Work order →
Copy the data below in full, exactly as it appears.

Data extracted from a collection →
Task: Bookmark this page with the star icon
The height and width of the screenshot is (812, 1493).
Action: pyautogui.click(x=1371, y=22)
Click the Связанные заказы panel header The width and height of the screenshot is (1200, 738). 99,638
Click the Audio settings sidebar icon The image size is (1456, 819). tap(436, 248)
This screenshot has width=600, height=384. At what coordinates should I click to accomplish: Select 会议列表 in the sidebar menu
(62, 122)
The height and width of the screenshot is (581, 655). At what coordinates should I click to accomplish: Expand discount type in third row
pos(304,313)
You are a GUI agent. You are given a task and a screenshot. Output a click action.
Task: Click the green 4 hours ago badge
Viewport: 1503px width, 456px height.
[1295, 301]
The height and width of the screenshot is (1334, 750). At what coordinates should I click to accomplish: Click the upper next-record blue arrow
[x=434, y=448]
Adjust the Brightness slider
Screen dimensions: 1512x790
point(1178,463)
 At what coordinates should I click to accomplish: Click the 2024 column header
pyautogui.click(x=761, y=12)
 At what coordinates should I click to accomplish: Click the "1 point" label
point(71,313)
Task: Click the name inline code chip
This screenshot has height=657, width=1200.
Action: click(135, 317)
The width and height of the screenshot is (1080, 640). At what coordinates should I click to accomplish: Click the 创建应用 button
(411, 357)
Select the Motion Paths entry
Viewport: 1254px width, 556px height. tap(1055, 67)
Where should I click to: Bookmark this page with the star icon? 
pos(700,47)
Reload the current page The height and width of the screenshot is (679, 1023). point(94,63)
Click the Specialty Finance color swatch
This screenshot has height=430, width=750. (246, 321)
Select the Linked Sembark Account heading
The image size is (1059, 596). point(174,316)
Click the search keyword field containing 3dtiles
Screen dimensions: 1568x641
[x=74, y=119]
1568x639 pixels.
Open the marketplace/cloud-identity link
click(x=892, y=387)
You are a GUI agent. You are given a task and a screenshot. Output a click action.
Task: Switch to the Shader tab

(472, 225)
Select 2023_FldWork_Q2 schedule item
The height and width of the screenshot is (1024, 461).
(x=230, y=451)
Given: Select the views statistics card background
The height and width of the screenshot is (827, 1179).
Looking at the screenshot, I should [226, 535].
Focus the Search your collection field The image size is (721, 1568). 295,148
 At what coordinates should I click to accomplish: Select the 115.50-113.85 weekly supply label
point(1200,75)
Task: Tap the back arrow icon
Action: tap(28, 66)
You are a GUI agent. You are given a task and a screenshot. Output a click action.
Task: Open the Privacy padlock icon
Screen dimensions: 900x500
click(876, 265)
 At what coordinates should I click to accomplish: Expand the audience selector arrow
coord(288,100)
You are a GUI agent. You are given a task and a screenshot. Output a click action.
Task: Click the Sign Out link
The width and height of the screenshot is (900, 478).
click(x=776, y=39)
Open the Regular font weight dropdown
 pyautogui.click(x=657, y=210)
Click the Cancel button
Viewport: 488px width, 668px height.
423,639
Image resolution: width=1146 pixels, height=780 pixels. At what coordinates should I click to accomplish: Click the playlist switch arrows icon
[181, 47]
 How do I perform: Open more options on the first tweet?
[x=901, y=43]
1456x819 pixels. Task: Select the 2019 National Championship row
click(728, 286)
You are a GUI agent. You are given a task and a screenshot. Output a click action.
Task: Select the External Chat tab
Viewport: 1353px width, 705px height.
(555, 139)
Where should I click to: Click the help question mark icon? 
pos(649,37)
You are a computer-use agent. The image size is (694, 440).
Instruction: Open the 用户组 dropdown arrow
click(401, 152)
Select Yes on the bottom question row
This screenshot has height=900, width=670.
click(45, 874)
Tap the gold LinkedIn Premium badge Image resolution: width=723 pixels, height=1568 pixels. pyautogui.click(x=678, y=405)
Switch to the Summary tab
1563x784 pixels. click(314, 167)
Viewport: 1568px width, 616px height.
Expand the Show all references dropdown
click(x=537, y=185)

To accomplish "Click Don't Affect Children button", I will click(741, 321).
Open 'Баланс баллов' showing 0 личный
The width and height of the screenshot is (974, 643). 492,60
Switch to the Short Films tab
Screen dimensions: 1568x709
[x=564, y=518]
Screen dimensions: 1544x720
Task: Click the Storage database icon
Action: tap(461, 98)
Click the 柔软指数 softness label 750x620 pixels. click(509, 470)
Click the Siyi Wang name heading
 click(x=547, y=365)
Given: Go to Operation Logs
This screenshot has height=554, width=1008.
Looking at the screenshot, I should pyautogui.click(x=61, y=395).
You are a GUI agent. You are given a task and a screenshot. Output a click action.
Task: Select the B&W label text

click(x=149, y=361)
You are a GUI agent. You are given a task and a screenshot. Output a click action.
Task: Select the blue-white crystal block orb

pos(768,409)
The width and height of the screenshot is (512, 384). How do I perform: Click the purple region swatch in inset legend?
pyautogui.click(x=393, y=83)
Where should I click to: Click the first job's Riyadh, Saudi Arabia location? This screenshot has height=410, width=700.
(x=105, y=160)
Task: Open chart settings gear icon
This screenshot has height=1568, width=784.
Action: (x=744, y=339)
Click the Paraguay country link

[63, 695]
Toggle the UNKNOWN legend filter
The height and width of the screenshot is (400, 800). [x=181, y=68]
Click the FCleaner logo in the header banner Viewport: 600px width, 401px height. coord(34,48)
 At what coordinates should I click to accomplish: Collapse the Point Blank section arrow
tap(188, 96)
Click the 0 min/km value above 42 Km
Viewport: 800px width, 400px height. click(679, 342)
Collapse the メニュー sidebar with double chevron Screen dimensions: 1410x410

Exercise solution →
Task: Bookmark this page with the star icon
The height and width of the screenshot is (812, 1493).
Action: pyautogui.click(x=1371, y=22)
Click the Связанные заказы panel header The width and height of the screenshot is (1200, 738). 99,638
Click the Audio settings sidebar icon The image size is (1456, 819). tap(436, 248)
This screenshot has width=600, height=384. At what coordinates should I click to accomplish: Select 会议列表 in the sidebar menu
(62, 122)
The height and width of the screenshot is (581, 655). At what coordinates should I click to accomplish: Expand discount type in third row
pos(304,313)
You are a GUI agent. You are given a task and a screenshot. Output a click action.
Task: Click the green 4 hours ago badge
Viewport: 1503px width, 456px height.
[1295, 301]
The height and width of the screenshot is (1334, 750). At what coordinates should I click to accomplish: Click the upper next-record blue arrow
[x=434, y=448]
Adjust the Brightness slider
Screen dimensions: 1512x790
point(1178,463)
 At what coordinates should I click to accomplish: Click the 2024 column header
pyautogui.click(x=761, y=12)
 At what coordinates should I click to accomplish: Click the "1 point" label
point(71,313)
Task: Click the name inline code chip
This screenshot has height=657, width=1200.
Action: click(135, 317)
The width and height of the screenshot is (1080, 640). At what coordinates should I click to accomplish: Click the 创建应用 button
(411, 357)
Select the Motion Paths entry
Viewport: 1254px width, 556px height. tap(1055, 67)
Where should I click to: Bookmark this page with the star icon? 
pos(700,47)
Reload the current page The height and width of the screenshot is (679, 1023). point(94,63)
Click the Specialty Finance color swatch
This screenshot has height=430, width=750. (246, 321)
Select the Linked Sembark Account heading
The image size is (1059, 596). point(174,316)
Click the search keyword field containing 3dtiles
Screen dimensions: 1568x641
[x=74, y=119]
1568x639 pixels.
Open the marketplace/cloud-identity link
click(x=892, y=387)
You are a GUI agent. You are given a task and a screenshot. Output a click action.
Task: Switch to the Shader tab

(472, 225)
Select 2023_FldWork_Q2 schedule item
The height and width of the screenshot is (1024, 461).
(x=230, y=451)
Given: Select the views statistics card background
The height and width of the screenshot is (827, 1179).
Looking at the screenshot, I should [226, 535].
Focus the Search your collection field The image size is (721, 1568). 295,148
 At what coordinates should I click to accomplish: Select the 115.50-113.85 weekly supply label
point(1200,75)
Task: Tap the back arrow icon
Action: tap(28, 66)
You are a GUI agent. You are given a task and a screenshot. Output a click action.
Task: Open the Privacy padlock icon
Screen dimensions: 900x500
click(876, 265)
 At what coordinates should I click to accomplish: Expand the audience selector arrow
coord(288,100)
You are a GUI agent. You are given a task and a screenshot. Output a click action.
Task: Click the Sign Out link
The width and height of the screenshot is (900, 478).
click(x=776, y=39)
Open the Regular font weight dropdown
 pyautogui.click(x=657, y=210)
Click the Cancel button
Viewport: 488px width, 668px height.
423,639
Image resolution: width=1146 pixels, height=780 pixels. At what coordinates should I click to accomplish: Click the playlist switch arrows icon
[181, 47]
 How do I perform: Open more options on the first tweet?
[x=901, y=43]
1456x819 pixels. Task: Select the 2019 National Championship row
click(728, 286)
You are a GUI agent. You are given a task and a screenshot. Output a click action.
Task: Select the External Chat tab
Viewport: 1353px width, 705px height.
(555, 139)
Where should I click to: Click the help question mark icon? 
pos(649,37)
You are a computer-use agent. The image size is (694, 440).
Instruction: Open the 用户组 dropdown arrow
click(401, 152)
Select Yes on the bottom question row
This screenshot has height=900, width=670.
click(45, 874)
Tap the gold LinkedIn Premium badge Image resolution: width=723 pixels, height=1568 pixels. pyautogui.click(x=678, y=405)
Switch to the Summary tab
1563x784 pixels. click(314, 167)
Viewport: 1568px width, 616px height.
Expand the Show all references dropdown
click(x=537, y=185)

To accomplish "Click Don't Affect Children button", I will click(741, 321).
Open 'Баланс баллов' showing 0 личный
The width and height of the screenshot is (974, 643). 492,60
Switch to the Short Films tab
Screen dimensions: 1568x709
[x=564, y=518]
Screen dimensions: 1544x720
Task: Click the Storage database icon
Action: tap(461, 98)
Click the 柔软指数 softness label 750x620 pixels. click(509, 470)
Click the Siyi Wang name heading
 click(x=547, y=365)
Given: Go to Operation Logs
This screenshot has height=554, width=1008.
Looking at the screenshot, I should pyautogui.click(x=61, y=395).
You are a GUI agent. You are given a task and a screenshot. Output a click action.
Task: Select the B&W label text

click(x=149, y=361)
You are a GUI agent. You are given a task and a screenshot. Output a click action.
Task: Select the blue-white crystal block orb

pos(768,409)
The width and height of the screenshot is (512, 384). How do I perform: Click the purple region swatch in inset legend?
pyautogui.click(x=393, y=83)
Where should I click to: Click the first job's Riyadh, Saudi Arabia location? This screenshot has height=410, width=700.
(x=105, y=160)
Task: Open chart settings gear icon
This screenshot has height=1568, width=784.
Action: (x=744, y=339)
Click the Paraguay country link

[63, 695]
Toggle the UNKNOWN legend filter
The height and width of the screenshot is (400, 800). [x=181, y=68]
Click the FCleaner logo in the header banner Viewport: 600px width, 401px height. coord(34,48)
 At what coordinates should I click to accomplish: Collapse the Point Blank section arrow
tap(188, 96)
Click the 0 min/km value above 42 Km
Viewport: 800px width, 400px height. click(679, 342)
Collapse the メニュー sidebar with double chevron Screen dimensions: 1410x410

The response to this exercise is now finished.